It is dinnertime. As Sébastien laps up his bowl of soup, his mind wanders. He could never have imagined it was possible to lose oneself in a dream. He is undergoing a transformation. Secretly, he welcomes the coming of night. On the straw mattress he pretends to sleep, letting a powerful silence overwhelm him, a silence of unprecedented happiness. The darkness is the place in which to experience it fully. But when dawn comes, he tells himself that Balthazar was merely passing through his life. He only regains hope by persuading himself that he will have a long, tortuous life, full of chance occurrences. One of these will be a name and a reunion. For one cannot wait indefinitely. He prays to his God for Créon to come back to earth, unaware that it took only a rider, a man lying on the ground, a man resuscitated, for the heavens to become no more than the sky, blue or dark, but forever uninhabited.

I am yours, that was what he said. I am yours.

9

I
n the fields and on the moor, by the water and along the paths, everything around him is stone. It is as if he is surrounded at all times by something eternal and hostile, while his own inner feelings are undulant, vulnerable, immense, real, unalloyed. The landscape is familiar to him, yet he feels as though he is constantly bumping against it, grazing himself, even breaking his bones, and it makes him dizzy with fear. Until now he has thought that only the body could be hurt. The heart, the soul, those infinite spaces: pipe dreams, his mother has always called them, the fruit of simple minds.

Blinding mineral expanses, precious stones—emerald grass, ruby horizon at evening, amethyst sky.

Sharp stones—flint silence, granite fields, quartz roads.

He waits for the rider's return and some days the waiting is like a madness. It grinds him down, paralyzes him, it is deadly.

He drowns in it.

And Créon does not return.

During the interminable wait, disappointment and sorrow turn to stone.

I am yours. A phrase that leads nowhere, a phrase that radiates sadness, a phrase like a heap of bones.

Winter, then spring, summer, and soon autumn. All seasons are one, ice-cold, featureless, a hell of dreariness.

A year passes, as taut as a bowstring.

One September morning, a coach comes through the village.

10

H
e is sitting on his usual heap of stones, his crook again across his knees. His animals are grazing. He does not see them. Insects buzz. He does not hear them. The rooks caw. He does not listen to them. The world is on one side and he, Sébastien Faure, on the other, buried, cloistered in his thoughts and daydreams.

And the wind falls silent, and the birds fall silent, and the wild cherry trees no longer shiver and creak.

A horse is galloping nearby, as yet unseen.

The world is again perceptible.

A horse, a rider standing out against the undergrowth, and the rider jumps down from his mount.

I am yours. Sébastien does not even remember that he once uttered those words. He is here and not elsewhere, with no past, no future, nothing to offer.

It is the end of a fine bronze-tinted afternoon with purple shadows and febrile scraps of cloud.

Hello.

11

H
e gives up his makeshift seat to Balthazar de Créon, and settles at his feet. Each time they meet, and they will meet many times, he will take up the same position. Without preamble, Créon asks him what the beneficial mixture was composed of. Lemon balm, wormwood, mint—these names blossom between them. Balthazar's curiosity is aroused. He demands, gently though, that the shepherd reveal other medicinal secrets. Primrose, chamomile, sage, wild thyme, mallow. Créon marvels at the adolescent's knowledge. He is excited. This boy will be able to keep death at bay.

12

B
althazar is staying with his friend Saint-Polgues, who owns both the moor and the village. The Créon chateau is leagues away. He will return home across the plains, following improbable roads, plunging into the dark forests, but this time it will be an uneventful journey, in other words a safe journey. Because the trees and animals he encounters will be the same as those that surround them now, in this place where they have been meeting for days. There will be nothing out of the ordinary.

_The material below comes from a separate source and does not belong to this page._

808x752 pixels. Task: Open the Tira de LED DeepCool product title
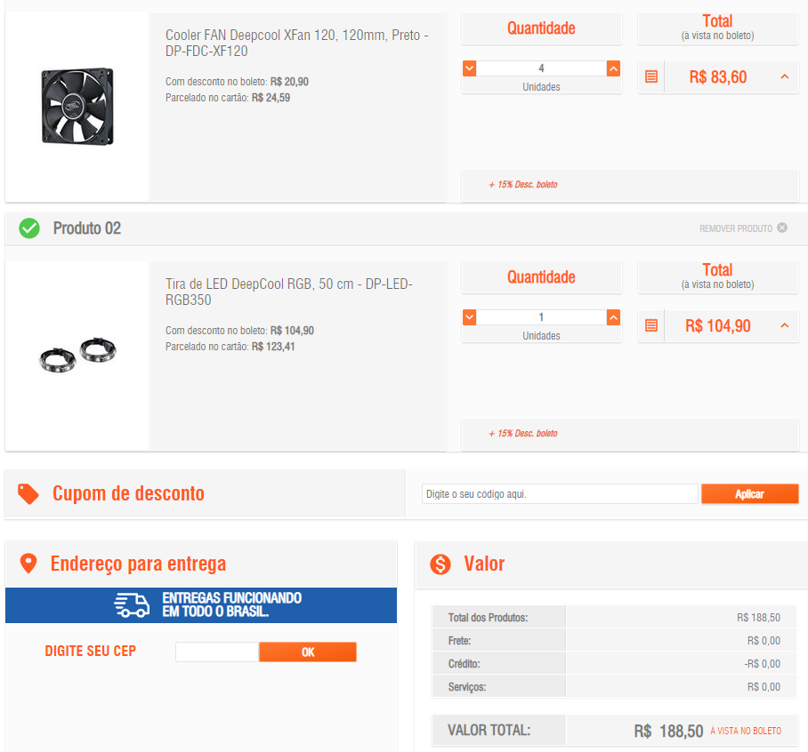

They have already met several times. Some of the villagers have seen them in conversation, one man's shoulder resting on the other's thigh, in a kind of embrace. Tongues have started wagging. The Faures are dismayed at having a buggerer as a son. He is regularly whipped, with insults added to the lashes. They scorn their son, although they cannot bring themselves to hate him. They predict that he will burn at the stake one day, as will that ogre Créon, with his powdered hair and satin bow. Those two wretched buggerers should have their throats cut, roars père Faure. Everybody knows Sébastien is seeing that bastard with a noble name every cursed day. Both should be killed, one after the other, but which to kill first?

There will be no killing.

One October evening, the coach with the Créon arms comes to a halt outside the Faures' house. It is as a prince that Balthazar crosses their threshold. Faure yells and screams with anger, with the disgust he feels for sodomites, his humiliation at having fathered one. But his rage subsides as soon as Balt­hazar puts a heap of gold crowns down between the two of them. During her husband's outburst, and then while the deal is being concluded (Sébastien will live with Créon, everything possible will be done to make him a doctor of renown, he will go to Court, he will treat the King of France—predictions that reduce his father to silence), Élise Faure does not leave the dark corner to which she withdrew when Créon arrived. Henbane, hemlock, digitalis, she mutters. An incantation that no longer works, Elise knows, she has been defeated, and that is something new to her.

I'm ready, says Sébastien.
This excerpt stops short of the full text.